True conservatism means practical leadership

During this election campaign for county commissioner, the term “conservative” is constantly being bantered about by candidates and their supporters. One county commissioner candidate and his Denver-based column- writer supporter continue to claim he is the conservative candidate, but they do nothing to really define what is meant by the term. It is always interesting to note how Denver is always trying to tell Mesa County how to vote and think.

To me, conservatism is walking the walk in addition to talking the talk. What one espouses in public should be the same as what one practices in private. That is accepting personal responsibility.

As mayor of Fruita, I cut taxes to keep faith with the voters. When confronted with bonds from prior projects that did not have sunset provisions, I moved to reduce our mill levy, which resulted in an 11.4 percent tax reduction on families and businesses in Fruita. I don’t just talk about reducing the cost of government, I do it.

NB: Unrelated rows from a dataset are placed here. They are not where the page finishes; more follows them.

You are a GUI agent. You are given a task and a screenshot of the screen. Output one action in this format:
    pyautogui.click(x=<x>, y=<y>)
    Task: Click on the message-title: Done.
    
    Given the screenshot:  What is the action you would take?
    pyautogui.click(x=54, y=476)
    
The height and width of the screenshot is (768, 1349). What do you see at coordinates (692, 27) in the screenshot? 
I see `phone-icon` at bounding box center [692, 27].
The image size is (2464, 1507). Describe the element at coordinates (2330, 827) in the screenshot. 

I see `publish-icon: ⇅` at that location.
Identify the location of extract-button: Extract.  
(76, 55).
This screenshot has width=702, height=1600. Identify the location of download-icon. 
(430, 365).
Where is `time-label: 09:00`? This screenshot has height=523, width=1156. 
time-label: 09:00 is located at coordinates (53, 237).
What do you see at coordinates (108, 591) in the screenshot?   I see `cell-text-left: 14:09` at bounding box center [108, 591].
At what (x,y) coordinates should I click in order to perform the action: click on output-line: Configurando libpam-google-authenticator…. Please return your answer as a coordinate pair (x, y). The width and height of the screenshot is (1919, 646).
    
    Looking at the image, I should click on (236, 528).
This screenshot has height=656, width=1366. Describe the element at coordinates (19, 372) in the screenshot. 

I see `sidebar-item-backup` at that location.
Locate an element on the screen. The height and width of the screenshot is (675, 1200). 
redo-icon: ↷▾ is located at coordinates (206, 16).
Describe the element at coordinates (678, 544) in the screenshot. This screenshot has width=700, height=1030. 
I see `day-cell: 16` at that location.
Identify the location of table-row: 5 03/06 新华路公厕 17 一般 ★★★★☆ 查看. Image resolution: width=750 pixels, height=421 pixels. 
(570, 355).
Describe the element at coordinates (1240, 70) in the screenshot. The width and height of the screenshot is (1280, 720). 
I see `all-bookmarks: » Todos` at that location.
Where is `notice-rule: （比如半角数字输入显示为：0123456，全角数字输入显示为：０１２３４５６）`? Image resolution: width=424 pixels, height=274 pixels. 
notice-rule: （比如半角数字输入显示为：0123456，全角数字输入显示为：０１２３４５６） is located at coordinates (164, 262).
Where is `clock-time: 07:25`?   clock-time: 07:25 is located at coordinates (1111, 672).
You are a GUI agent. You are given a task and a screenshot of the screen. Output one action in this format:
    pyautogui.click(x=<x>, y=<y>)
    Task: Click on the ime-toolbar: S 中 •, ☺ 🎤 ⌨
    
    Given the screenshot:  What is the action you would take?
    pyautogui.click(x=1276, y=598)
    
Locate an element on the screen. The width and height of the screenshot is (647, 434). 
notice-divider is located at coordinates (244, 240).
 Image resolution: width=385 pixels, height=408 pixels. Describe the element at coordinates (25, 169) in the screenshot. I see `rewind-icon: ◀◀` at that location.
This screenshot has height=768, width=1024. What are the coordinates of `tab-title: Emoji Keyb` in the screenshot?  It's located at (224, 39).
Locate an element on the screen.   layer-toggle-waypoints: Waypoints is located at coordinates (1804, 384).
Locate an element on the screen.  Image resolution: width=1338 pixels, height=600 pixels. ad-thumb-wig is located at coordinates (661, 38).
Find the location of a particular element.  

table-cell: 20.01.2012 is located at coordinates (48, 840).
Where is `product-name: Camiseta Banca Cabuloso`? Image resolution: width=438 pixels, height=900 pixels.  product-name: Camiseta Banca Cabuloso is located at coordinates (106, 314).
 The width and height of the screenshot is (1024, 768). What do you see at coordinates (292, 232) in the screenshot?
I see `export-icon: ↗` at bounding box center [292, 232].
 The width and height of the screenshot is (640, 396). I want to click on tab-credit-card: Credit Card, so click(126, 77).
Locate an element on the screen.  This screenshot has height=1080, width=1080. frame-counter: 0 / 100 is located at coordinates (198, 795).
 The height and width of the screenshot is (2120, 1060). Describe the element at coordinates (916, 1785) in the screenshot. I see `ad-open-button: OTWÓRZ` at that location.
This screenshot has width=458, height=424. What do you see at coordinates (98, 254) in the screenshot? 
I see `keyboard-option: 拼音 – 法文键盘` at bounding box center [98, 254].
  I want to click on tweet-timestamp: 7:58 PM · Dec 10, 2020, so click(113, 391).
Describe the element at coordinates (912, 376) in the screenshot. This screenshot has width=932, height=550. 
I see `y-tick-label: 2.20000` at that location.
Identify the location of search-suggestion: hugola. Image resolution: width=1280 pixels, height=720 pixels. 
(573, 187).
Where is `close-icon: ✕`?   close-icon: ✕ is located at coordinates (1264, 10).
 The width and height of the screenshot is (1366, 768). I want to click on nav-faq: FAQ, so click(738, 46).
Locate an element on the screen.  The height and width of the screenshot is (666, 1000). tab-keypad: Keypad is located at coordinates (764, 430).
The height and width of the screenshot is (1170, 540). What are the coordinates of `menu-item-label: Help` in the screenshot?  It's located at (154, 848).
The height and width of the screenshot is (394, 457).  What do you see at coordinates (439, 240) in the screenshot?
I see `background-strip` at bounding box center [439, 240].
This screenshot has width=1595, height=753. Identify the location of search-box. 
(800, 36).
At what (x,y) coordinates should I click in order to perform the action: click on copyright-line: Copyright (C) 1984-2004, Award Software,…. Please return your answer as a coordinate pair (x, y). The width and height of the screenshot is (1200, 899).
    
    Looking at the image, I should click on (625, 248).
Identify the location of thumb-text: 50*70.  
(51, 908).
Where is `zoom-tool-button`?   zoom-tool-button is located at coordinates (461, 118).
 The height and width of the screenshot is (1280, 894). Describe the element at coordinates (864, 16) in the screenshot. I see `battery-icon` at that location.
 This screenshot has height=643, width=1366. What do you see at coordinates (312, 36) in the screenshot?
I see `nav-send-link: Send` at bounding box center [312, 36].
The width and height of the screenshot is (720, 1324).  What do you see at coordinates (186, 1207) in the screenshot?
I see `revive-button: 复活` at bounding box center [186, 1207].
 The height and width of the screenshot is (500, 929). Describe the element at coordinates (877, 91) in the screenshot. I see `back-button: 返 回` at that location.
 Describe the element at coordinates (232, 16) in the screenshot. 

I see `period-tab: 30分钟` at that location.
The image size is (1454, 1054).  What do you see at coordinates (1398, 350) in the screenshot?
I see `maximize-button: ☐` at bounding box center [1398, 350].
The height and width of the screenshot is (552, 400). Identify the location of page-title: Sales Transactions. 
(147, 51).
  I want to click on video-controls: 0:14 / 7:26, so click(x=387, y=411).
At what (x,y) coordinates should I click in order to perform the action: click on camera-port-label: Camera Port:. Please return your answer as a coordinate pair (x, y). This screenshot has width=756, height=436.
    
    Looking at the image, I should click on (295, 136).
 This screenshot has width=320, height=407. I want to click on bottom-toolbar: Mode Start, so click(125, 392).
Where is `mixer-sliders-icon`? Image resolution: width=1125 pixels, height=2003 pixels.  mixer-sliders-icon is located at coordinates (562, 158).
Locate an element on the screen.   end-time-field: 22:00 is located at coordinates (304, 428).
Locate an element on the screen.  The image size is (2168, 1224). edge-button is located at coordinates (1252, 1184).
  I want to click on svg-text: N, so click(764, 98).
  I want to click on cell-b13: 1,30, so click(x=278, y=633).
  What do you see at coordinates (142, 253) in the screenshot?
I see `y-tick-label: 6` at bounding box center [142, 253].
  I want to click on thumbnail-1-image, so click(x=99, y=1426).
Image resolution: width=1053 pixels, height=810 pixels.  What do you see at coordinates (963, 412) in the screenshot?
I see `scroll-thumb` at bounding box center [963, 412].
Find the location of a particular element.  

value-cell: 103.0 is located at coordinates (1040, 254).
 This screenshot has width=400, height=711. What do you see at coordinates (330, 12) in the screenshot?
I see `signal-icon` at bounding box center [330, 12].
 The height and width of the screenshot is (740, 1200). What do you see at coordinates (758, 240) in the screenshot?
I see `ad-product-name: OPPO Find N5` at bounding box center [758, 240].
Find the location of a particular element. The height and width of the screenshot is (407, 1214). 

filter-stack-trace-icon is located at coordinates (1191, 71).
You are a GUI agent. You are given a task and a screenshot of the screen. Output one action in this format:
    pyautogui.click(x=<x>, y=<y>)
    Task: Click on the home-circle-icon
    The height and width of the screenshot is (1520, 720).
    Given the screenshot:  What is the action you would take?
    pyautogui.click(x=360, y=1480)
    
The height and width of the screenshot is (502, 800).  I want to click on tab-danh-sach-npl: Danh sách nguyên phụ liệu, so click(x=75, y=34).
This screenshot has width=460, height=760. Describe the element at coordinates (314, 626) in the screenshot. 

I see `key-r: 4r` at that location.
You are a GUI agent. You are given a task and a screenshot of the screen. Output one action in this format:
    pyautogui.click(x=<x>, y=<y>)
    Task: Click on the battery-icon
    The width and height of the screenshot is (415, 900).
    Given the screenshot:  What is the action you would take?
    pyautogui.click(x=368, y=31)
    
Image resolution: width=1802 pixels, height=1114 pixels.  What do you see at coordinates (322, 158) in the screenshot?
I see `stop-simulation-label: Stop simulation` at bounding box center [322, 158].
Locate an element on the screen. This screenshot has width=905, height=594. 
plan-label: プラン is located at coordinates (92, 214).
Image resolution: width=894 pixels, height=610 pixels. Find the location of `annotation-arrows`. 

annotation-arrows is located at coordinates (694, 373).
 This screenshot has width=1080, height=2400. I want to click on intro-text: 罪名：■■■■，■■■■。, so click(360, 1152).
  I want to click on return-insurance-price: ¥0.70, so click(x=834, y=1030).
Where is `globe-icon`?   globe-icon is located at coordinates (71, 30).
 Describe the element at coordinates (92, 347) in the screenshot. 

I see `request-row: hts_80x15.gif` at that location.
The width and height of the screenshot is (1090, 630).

During my two terms as mayor, Fruita demonstrated prudent public conservatism when, even after being forced by unfunded federal mandates to build a new sewer plant, the 2012 budget provided a 54 percent reserve or rainy day fund. This is a prime example of fiscal responsibility.

When constituents, District 51 and hospital leaders identified the need for improved medical facilities and better availability of health services for children and seniors, we worked together to build the new Family Health West Hospital and open the Mesa County Community Services West Office in Fruita. This brought all county health and human services to Fruita and the Lower Valley.

We listened to teachers, parents and kids asking for a better library. Cooperation with the library district resulted in a state-of-the-art library that is being featured, this month, in the national library association publication.

In my view, leadership entails actually listening to constituents to understand what they expect from government and working within a conservative budget to set priorities and carry out the things we can afford. To that end, we rolled up our sleeves and found a way to build a premier community center serving the needs of seniors, children and families.

My experience dictates that voters are smart and they can be trusted with making big decisions when they have all of the facts. Setting strategic goals and developing strategies to accomplish them is actually possible when we work together. I believe we have demonstrated it is possible to develop a trusting relationship between citizens and elected officials.

True conservatism is not stingy and mean-spirited. It does, however, mean adhering to basic principles of honesty and fairness and it does mean living up to one’s promises.

Finally, true conservatism relates to conserving our natural resources. When Fruita was confronted with repairing a major reservoir or losing it, I initiated an agreement with the Colorado National Guard to use the summer training exercises for their engineering company to fully rebuild the reservoir. That resulted in saving a 115-year-old historic water right while the National Guard solders received valuable training in performing under exact technical requirements required by the state water engineer.

This is a prime example of promoting fiscal responsibility and increased governmental efficiency through the cooperation of the federal government and a local municipality. This is true, practical conservatism.

If Mesa County is to remain “open for business,” we need experienced, proven leadership. With me, what you see is what your get: proven public leadership, a genuine concern for people and business, balanced budgets and creative problem solving with a commitment to make government work for you.

Ken Henry is facing John Justman in the Republican primary election for the Mesa County Commissioner District 1 seat. He wrote this in response to Josh Penry’s column last Friday in support of Justman.